The letters I receive in my email are usually work-related. But once in a while, I receive mails that make me smile and give me respite from my deadlines. One such email came from an e-group of former University of the Philippines engineering students. Most of them are now in executive positions in private corporations. But the one who sent the mail refuses to join the corporate world and instead continues to be an activist, promoting “science and technology for the people.” 

By Rowena Carranza

Bulatlat.com

On why he sent the said email, he explained, “I circulate them (the contents) to emphasize the point that there were many things we thought could never come true but later came true; that just because something has not happened yet and appears to be difficult to achieve does not mean that it will never happen.”

His mail, which he titled “Predicting the Future,” contained the following quotations, uttered by so-called experts, amply proves his point:

"Man will never reach the moon regardless of all future scientific advances." -- Dr. Lee DeForest, Inventor of TV

"The bomb will never go off. I speak as an expert in explosive." --  Admiral William Leahy, U.S. Atomic Bomb Project

"There is no likehood man can ever tap the power of the atom." -- Robert Millikan, Nobel Prize in Physics, 1923

"Computers in the future may weigh no more than 1.5 tons." -- Popular Mechanics, forecasting the relentless march of science, 1949

"I think there is a world market for maybe five computers." -- Thomas Watson, chairman of IBM, 1943

"I have traveled the length and breadth of this country and talked with the best people, and I can assure you that data processing is a fad that won't last out the year." -- The editor in charge of business books for Prentice Hall, 1957

"But what ... is it good for?" -- Engineer at the Advanced Computing Systems Division of IBM, 1968, commenting on the microchip.

"640K ought to be enough for anybody." -- Bill Gates, 1981 (Today the optimum memory is 128 MB.)

"This 'telephone' has too many shortcomings to be seriously considered as a means of communication. The device is inherently of no value to us." -- Western Union internal memo, 1876.

"The wireless music box has no imaginable commercial value. Who would pay for a message sent to nobody in particular?" -- David Sarnoff's associates in response to his urgings for investment in the radio in the 1920s.

"We don't like their sound, and guitar music is on the way out." -- Decca Recording Co. rejecting the Beatles, 1962.

"Heavier-than-air flying machines are impossible." -- Lord Kelvin, president, Royal Society, 1895.

"So we went to Atari and said, 'Hey, we've got this amazing thing, even built with some of your parts, and what do you think about funding us? Or we'll give it to you. We just want to do it. Pay our salary, we'll come work for you.' And they said, 'No.' So then we went to Hewlett-Packard, and they said, 'Hey, we don't need you. You haven't got through college yet.'" -- Apple Computer Inc. founder Steve Jobs on attempts to get Atari and H-P interested in his and Steve Wozniak's personal computer.

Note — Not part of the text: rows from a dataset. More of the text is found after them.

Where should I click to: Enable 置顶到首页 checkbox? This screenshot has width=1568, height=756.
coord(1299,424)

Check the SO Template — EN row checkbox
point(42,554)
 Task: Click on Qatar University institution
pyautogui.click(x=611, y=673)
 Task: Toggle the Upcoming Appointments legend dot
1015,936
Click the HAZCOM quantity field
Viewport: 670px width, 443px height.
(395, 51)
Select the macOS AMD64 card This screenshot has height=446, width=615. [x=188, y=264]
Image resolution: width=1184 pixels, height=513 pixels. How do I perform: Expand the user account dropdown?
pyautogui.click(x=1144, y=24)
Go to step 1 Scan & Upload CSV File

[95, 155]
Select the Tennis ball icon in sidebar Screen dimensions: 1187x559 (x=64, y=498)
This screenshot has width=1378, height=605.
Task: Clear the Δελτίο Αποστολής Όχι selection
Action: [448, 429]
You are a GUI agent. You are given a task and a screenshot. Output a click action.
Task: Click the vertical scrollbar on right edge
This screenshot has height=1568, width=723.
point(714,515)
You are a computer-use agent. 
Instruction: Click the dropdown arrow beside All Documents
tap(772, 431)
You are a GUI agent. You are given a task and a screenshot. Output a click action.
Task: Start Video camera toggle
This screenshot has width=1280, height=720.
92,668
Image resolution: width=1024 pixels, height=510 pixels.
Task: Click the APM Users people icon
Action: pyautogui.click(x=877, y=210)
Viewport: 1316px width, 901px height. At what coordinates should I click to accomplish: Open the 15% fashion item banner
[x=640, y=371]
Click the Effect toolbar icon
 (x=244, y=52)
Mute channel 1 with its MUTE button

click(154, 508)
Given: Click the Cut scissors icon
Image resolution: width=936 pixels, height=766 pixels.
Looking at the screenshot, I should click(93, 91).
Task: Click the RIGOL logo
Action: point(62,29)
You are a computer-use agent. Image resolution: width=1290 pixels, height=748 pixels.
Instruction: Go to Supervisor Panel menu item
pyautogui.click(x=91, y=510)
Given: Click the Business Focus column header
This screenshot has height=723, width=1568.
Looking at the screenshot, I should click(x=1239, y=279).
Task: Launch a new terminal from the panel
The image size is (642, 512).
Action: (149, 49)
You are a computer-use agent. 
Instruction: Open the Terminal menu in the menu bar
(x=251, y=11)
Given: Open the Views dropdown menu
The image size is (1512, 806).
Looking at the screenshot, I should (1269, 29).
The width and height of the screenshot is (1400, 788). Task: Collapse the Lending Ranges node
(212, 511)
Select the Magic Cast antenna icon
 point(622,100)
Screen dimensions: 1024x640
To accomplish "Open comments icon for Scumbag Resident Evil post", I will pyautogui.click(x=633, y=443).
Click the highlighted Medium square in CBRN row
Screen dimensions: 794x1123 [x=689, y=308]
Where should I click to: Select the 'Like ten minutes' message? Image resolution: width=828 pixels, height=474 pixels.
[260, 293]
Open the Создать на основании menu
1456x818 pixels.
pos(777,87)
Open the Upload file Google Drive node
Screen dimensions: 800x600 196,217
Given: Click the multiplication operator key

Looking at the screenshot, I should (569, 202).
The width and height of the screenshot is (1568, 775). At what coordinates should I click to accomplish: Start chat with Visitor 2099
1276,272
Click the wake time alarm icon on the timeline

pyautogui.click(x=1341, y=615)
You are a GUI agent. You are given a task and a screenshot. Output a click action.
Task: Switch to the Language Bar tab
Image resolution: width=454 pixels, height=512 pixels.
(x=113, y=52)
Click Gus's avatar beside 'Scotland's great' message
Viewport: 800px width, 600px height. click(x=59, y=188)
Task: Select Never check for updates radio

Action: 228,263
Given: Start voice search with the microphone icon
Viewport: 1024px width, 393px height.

"Professor Goddard does not know the relation between action and reaction and the need to have something better than a vacuum against which to react. He seems to lack the basic knowledge ladled out daily in high schools." -- 1921 New York Times editorial about Robert Goddard's revolutionary rocket work.

"Drill for oil? You mean drill into the ground to try and find oil? You're crazy." -- Drillers who Edwin L. Drake tried to enlist to his project to drill for oil in 1859.

"Airplanes are interesting toys but of no military value." -- Marechal Ferdinand Foch, Professor of Strategy, Ecole Superieure de Guerre.

"Everything that can be invented has been invented." -- Charles H. Duell, Commissioner, U.S. Office of Patents, 1899.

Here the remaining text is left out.